What Is Braai In South African


What Is Braai In South African ? To put it simply, a braai is the South African equivalent of an American barbecue. A common (and very frequent) practice in any South African household, a braai is a fundamental part of South African culture and is a gathering of friends and family around a wood-fire grill in celebration.

What do South Africans eat at a braai?

Lamb, beef, chicken, pork, springbok, warthog, ostrich, eland, kudu, seafood, steaks and boerewors… Almost nothing is off-limits at the braai! Each piece of meat is marinated and grilled perfectly, and it’s served with side dishes like salads and desserts.

What’s the difference between braai and barbecue?

The main difference between a braai and a BBQ has to be the fire. A braai just isn’t considered a braai if cooked on a gas grill. The fire also remains lit for the duration of the braai, even after the food’s been cooked. Guests will gather around the fire after eating and spend the rest of the day or evening there.

Importance of Braai In South African

The braai is an essential part of South African culture, and brings family and friends together in celebration for everything from birthdays to graduations to engagements and national holidays. It’s a moment to come together to share good food and feel the love around the fire.14 Oct 2020

Frequently Asked Questions About Braai In South African

What do you bring to a braai?

If you’re invited to a “chop ‘n drop” braai, you’re expected to bring your own meat and wine/beer. If you’re invited to a “bring and braai,” it means the only thing the host is providing is a fire, so bring the rest. Pro tip: If the rugby is on, for the love of god – make sure you know who’s playing.

What country is braai from?

South Africa

What is the origin of the braai? The word “braai” originated in the old Dutch colony of South Africa many years ago. It is believed that the word “braden” (to roast in Dutch) evolved over time to create the word we use today.

Why do South Africans call a barbecue a braai?

) comes from the Dutch ‘braden’, meaning ‘to grill’. It is an abbreviation of braaivleis meaning ‘grilled meat’. So, the word is originally from the language and culture of Afrikaner people in Southern Africa. Having a braai is a social custom not only in South Africa but also in Namibia, Zimbabwe, and Zambia.

What meat should you braai first?


Braai meat should have a specific order of appearance. Chicken takes the longest to cook, steak takes the shortest, so always put chicken on the braai first, and steak on last.
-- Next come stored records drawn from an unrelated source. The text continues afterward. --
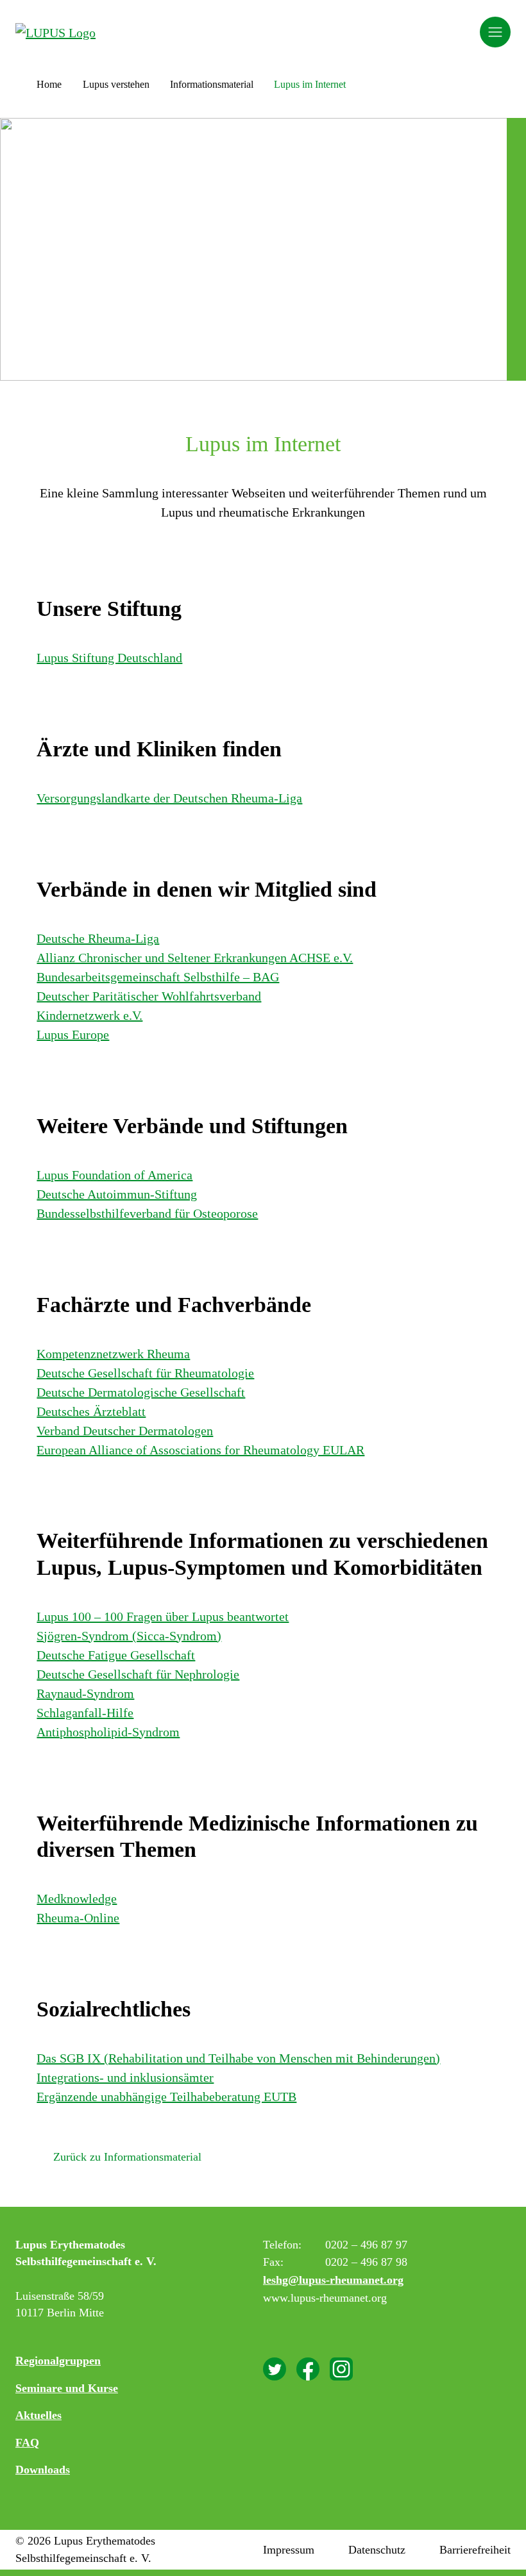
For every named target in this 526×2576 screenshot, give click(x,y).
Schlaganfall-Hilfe (85, 1713)
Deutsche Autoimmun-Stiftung (117, 1194)
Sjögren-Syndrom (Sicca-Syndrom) (129, 1636)
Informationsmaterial (211, 84)
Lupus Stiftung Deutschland (109, 658)
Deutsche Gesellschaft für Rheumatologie (145, 1373)
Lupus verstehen (116, 84)
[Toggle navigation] (495, 32)
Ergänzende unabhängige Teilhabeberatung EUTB (166, 2097)
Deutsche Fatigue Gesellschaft (116, 1655)
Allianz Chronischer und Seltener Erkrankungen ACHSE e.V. (195, 958)
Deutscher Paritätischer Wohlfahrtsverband (149, 996)
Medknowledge (77, 1898)
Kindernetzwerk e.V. (89, 1015)
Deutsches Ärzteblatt (91, 1411)
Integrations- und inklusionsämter (125, 2077)
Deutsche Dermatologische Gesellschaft (141, 1392)
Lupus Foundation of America (114, 1175)
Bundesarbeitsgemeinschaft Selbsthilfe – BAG (158, 977)
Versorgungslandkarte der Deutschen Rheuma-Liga (169, 798)
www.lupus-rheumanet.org (325, 2297)
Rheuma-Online (78, 1918)
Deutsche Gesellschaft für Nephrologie (138, 1674)
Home (49, 84)
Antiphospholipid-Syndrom (108, 1732)
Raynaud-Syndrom (85, 1693)
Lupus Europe (73, 1034)
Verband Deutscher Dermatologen (125, 1431)
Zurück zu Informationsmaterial (127, 2156)
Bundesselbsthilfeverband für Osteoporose (147, 1213)
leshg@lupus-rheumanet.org (333, 2279)
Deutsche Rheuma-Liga (98, 938)
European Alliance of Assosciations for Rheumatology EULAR (200, 1450)
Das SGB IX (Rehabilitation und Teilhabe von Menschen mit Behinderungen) (238, 2058)
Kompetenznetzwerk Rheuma (113, 1354)
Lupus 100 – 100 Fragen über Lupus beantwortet (163, 1616)
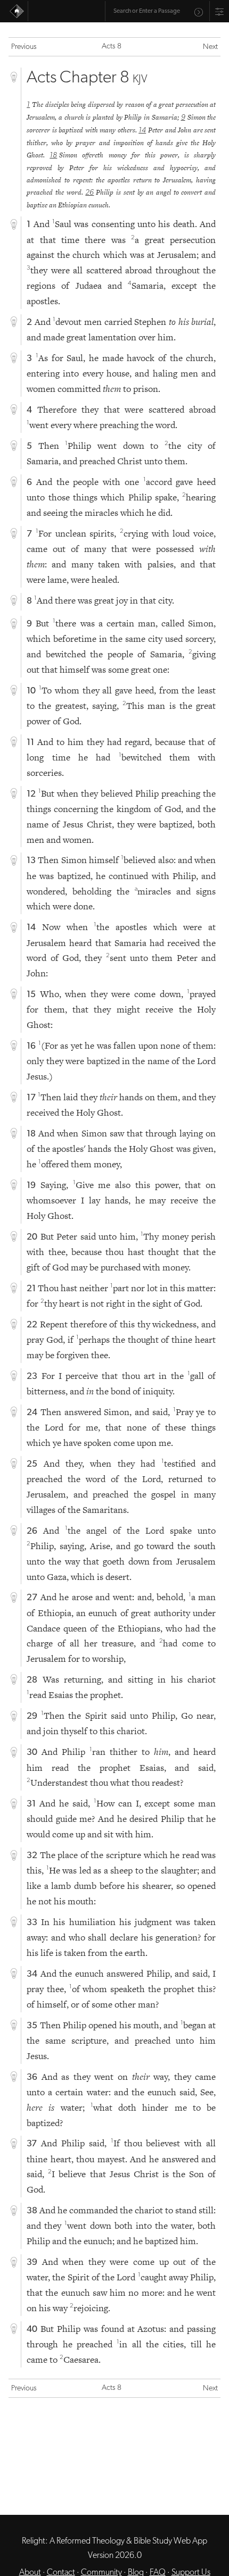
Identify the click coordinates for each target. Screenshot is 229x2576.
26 (89, 193)
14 (142, 131)
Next (210, 47)
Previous (24, 47)
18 (53, 156)
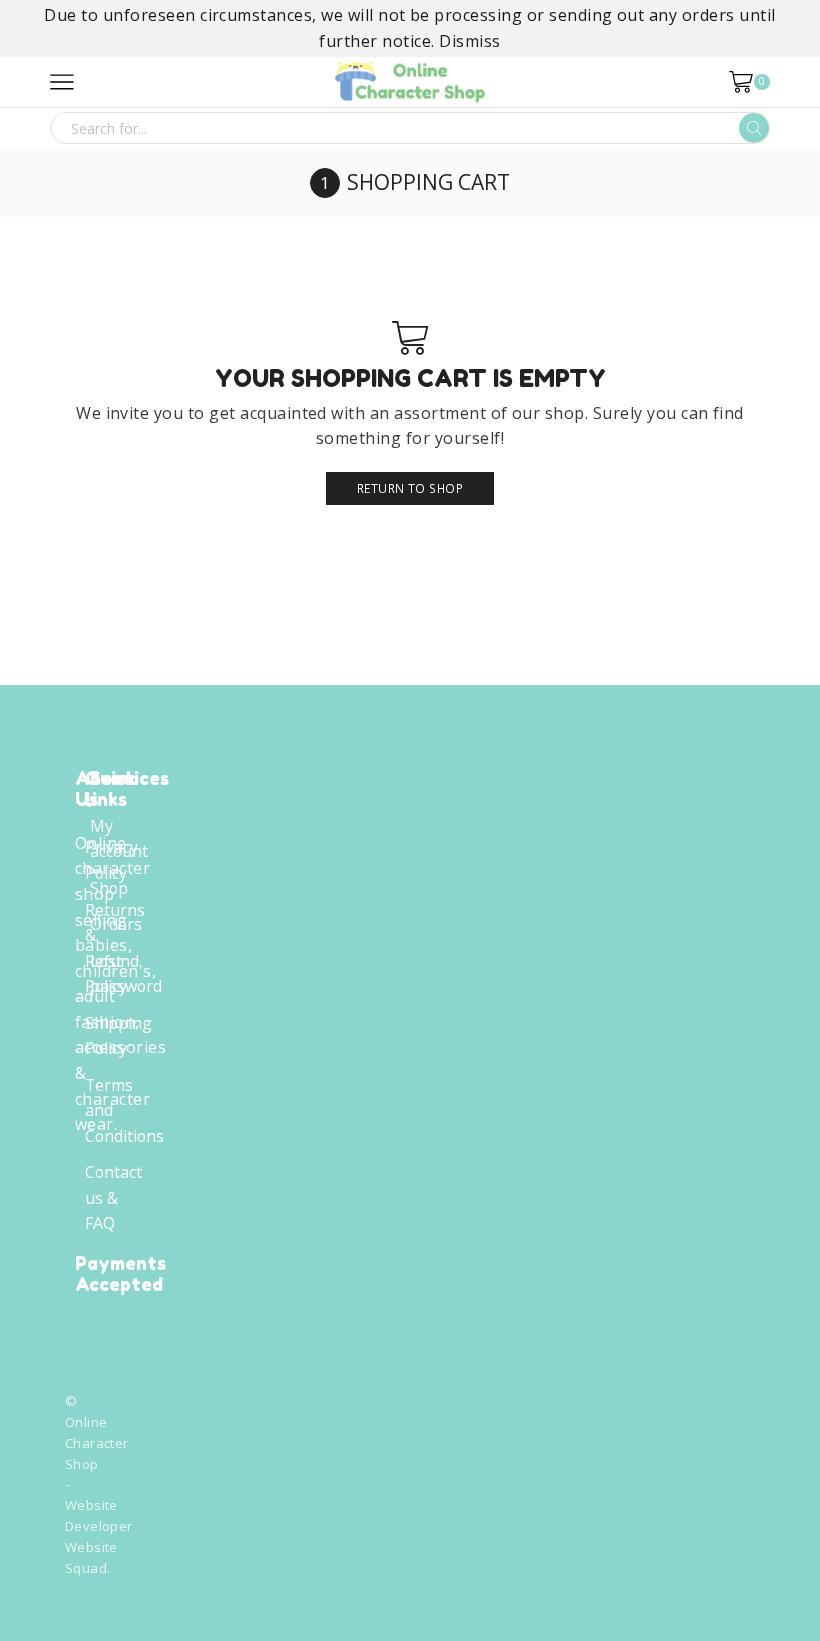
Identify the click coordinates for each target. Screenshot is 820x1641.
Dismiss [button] (469, 41)
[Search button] (754, 128)
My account (119, 839)
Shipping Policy (118, 1036)
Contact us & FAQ (113, 1197)
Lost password (126, 974)
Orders (116, 924)
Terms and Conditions (124, 1110)
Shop (109, 888)
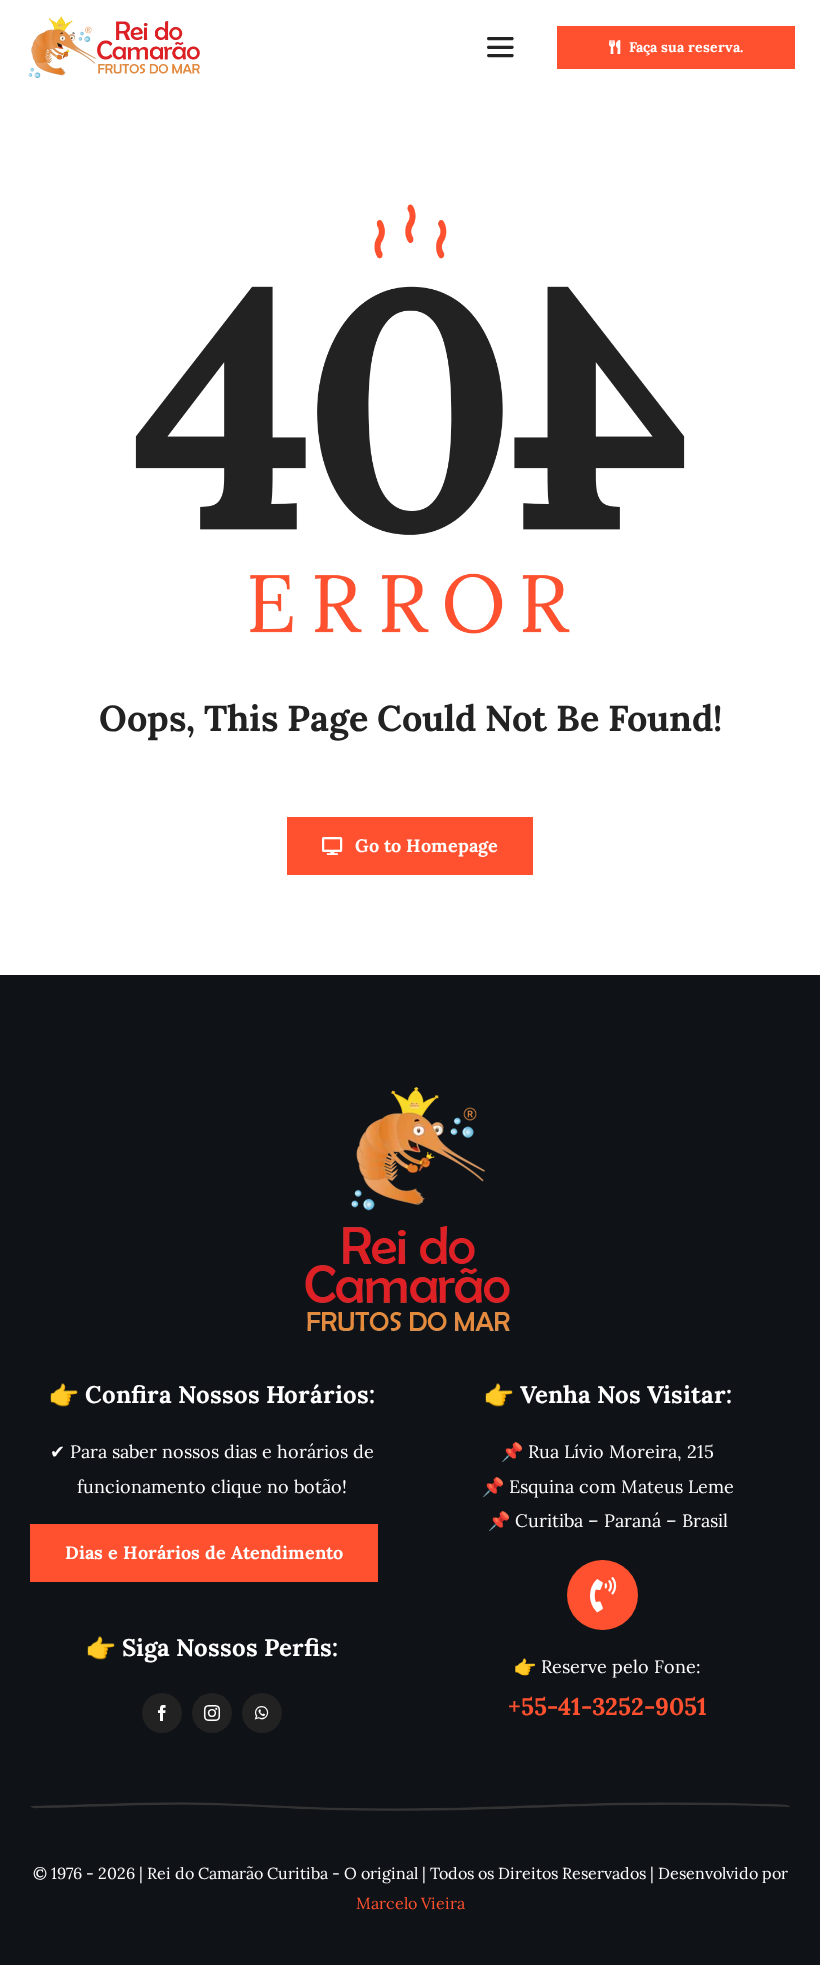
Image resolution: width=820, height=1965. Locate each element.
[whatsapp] (262, 1713)
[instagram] (212, 1713)
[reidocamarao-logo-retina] (115, 23)
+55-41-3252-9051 (607, 1706)
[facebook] (162, 1713)
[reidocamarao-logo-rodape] (410, 1083)
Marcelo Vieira (410, 1903)
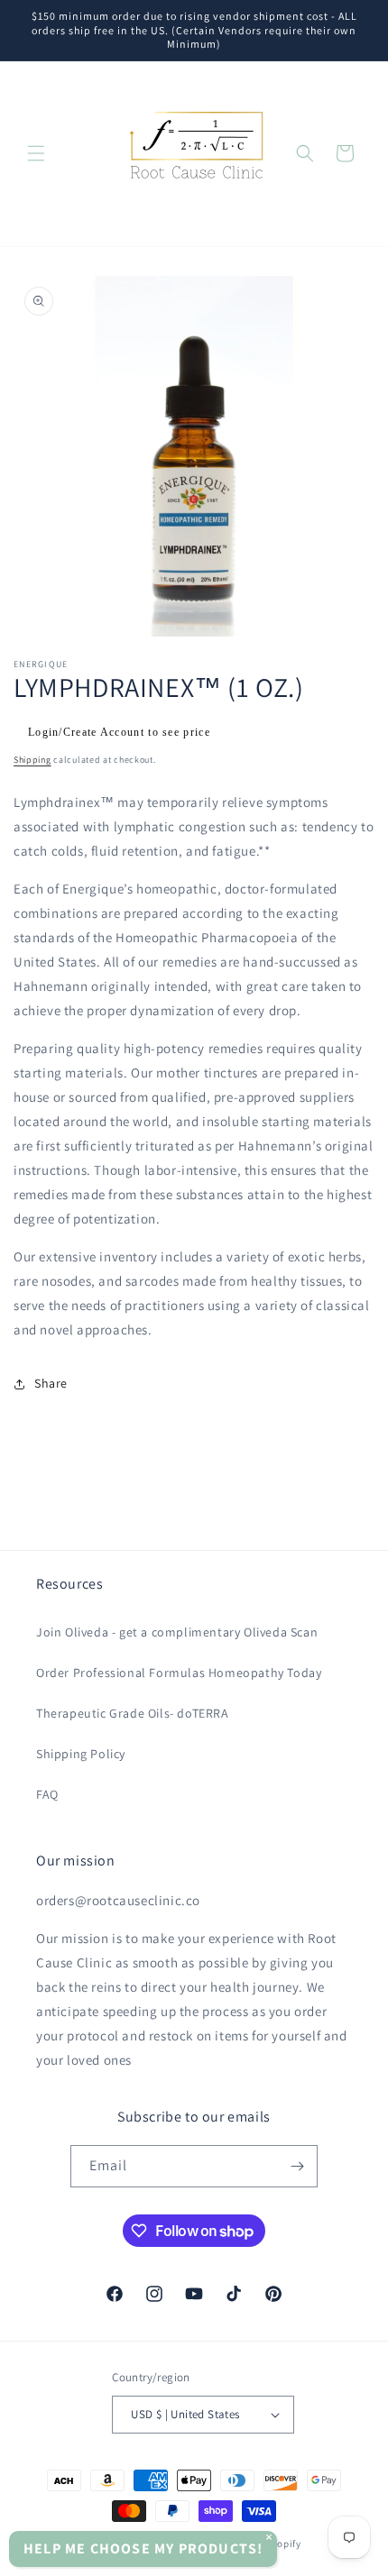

Between the two, you can throw on the wors, chops, and whatever else you’re braaiing.

Is eating braai meat healthy?

High temperature cooking includes pan frying or grilling over an open flame, braai’ing and smoking meats. Research has shown that high consumption of well-done, fried or braai’ed meat increases risk of colorectal, prostate and pancreatic cancer2

How is braai prepared?

5 Steps to Build the Best Braai

  1. Step 1: Gather Your Materials. Get everything you need to begin the braai building process. …
  2. Step 2: Start the Fire. Place half of your kindling in the centre of the braai area so that it looks like a mini bonfire. …
  3. Step 3: Maintain the Flame. …
  4. Step 4: Place the Meat. …
  5. Step 5: Enjoy!

What is braai meat called?

To “braai” or barbeque (Bar-B-Q) meat is a South African tradition. We usually do it once or twice a week, probably more. It’s a chance to get your friends and/or family together, sip some wine or down a couple of cold ones.

How long do you braai meat?

Steaks cut to a thickness of 2,5cm to 3cm, braaied on extremely hot coals and a 10cm grid height take about 7 minutes in total to become medium rare. After 2 minutes turn the steaks. After another 2 minutes, turn them again; now turn after 1:30 more minutes, and then a final 1:30. They are now ready.

What happens when you eat too much braai meat?

You could increase your risk of diseases like certain cancers and cardiovascular illness. Studies have consistently linked higher consumption of red and processed meat to increased risk of certain cancers, as well as cardiovascular disease.

How do you braai meat without burning it?

Turn up the heat

The rule of thumb is that if you can hover your hand over the braai grid for seven to ten seconds without pulling it away from burning, it’s ready for your meat to go on. Pork cuts are quite delicate in texture and benefit from longer braaing at less intense heat.